One of the darkest hours in the Coca-Cola company’s 125-year history came in 1985 when it changed its famous secret recipe. What was billed as “new Coke” was a marketing disaster, sparking a huge consumer backlash that forced the company to revert to the original taste 79 days later.

While the thinking behind the sugar tax has generally been well received by consumers, they have found some drinks harder to swallow minus the sugar. According to industry data sales of Lucozade, owned by Japanese drinks group Lucozade Ribena Suntory, slumped 4% last year as some drinkers complained about the taste.

Duncan Brewer, a partner at consultancy firm Oliver Wyman, said it would be interesting to see which approach to dealing with the sugar tax was the most successful.

“I’m not surprised Coke is reluctant to reformulate given the ‘new Coke’ debacle,” said Brewer. “But they also have the negotiating power to pass the price rise on to retailers. I’m pretty sure they won’t eat the cost of the tax themselves. A.G Barr is a smaller player so less able to do so, so has had to take this riskier move.”

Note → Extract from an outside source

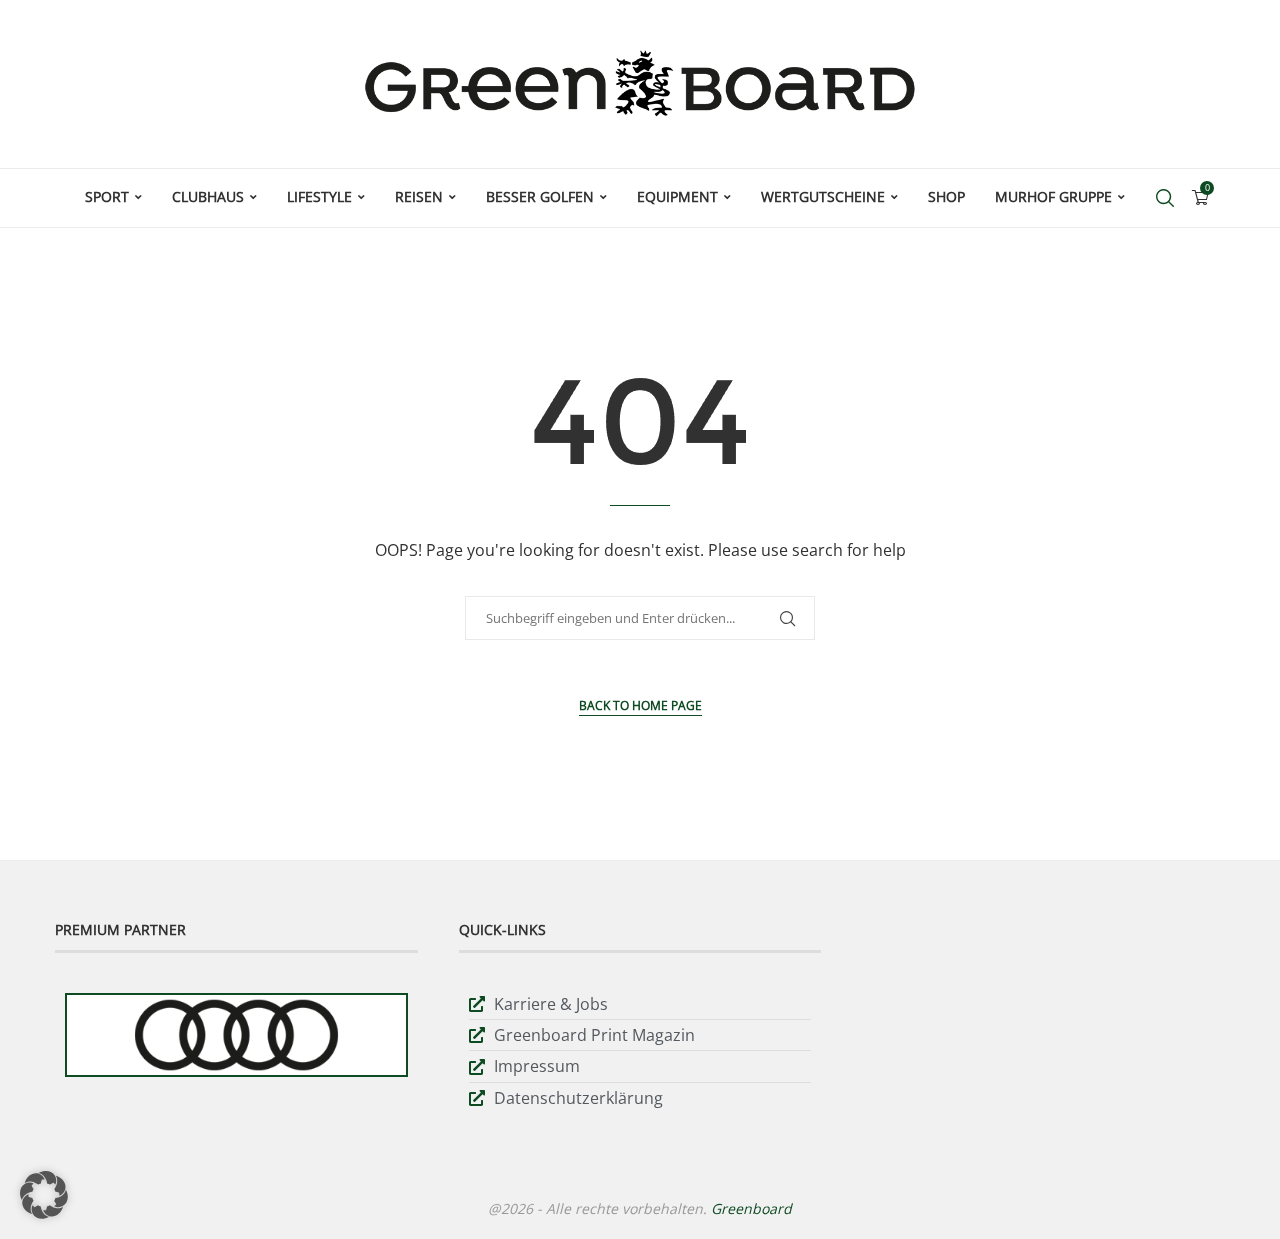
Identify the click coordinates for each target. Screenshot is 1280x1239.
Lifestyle (319, 196)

AG Barr said it had run lots of taste tests and that nine out of 10 regular Irn-Bru drinkers could not taste the difference. “The vast majority of our drinkers want to consume less sugar so that’s what we’re now offering,” said a spokesman.

Allen remains hopeful AG Barr will rethink its decision to tamper with the “ginger”. But if his petition fails he advises consumers to vote with their feet: “Once the pish water hits the shelf in January #boycottbarrs.”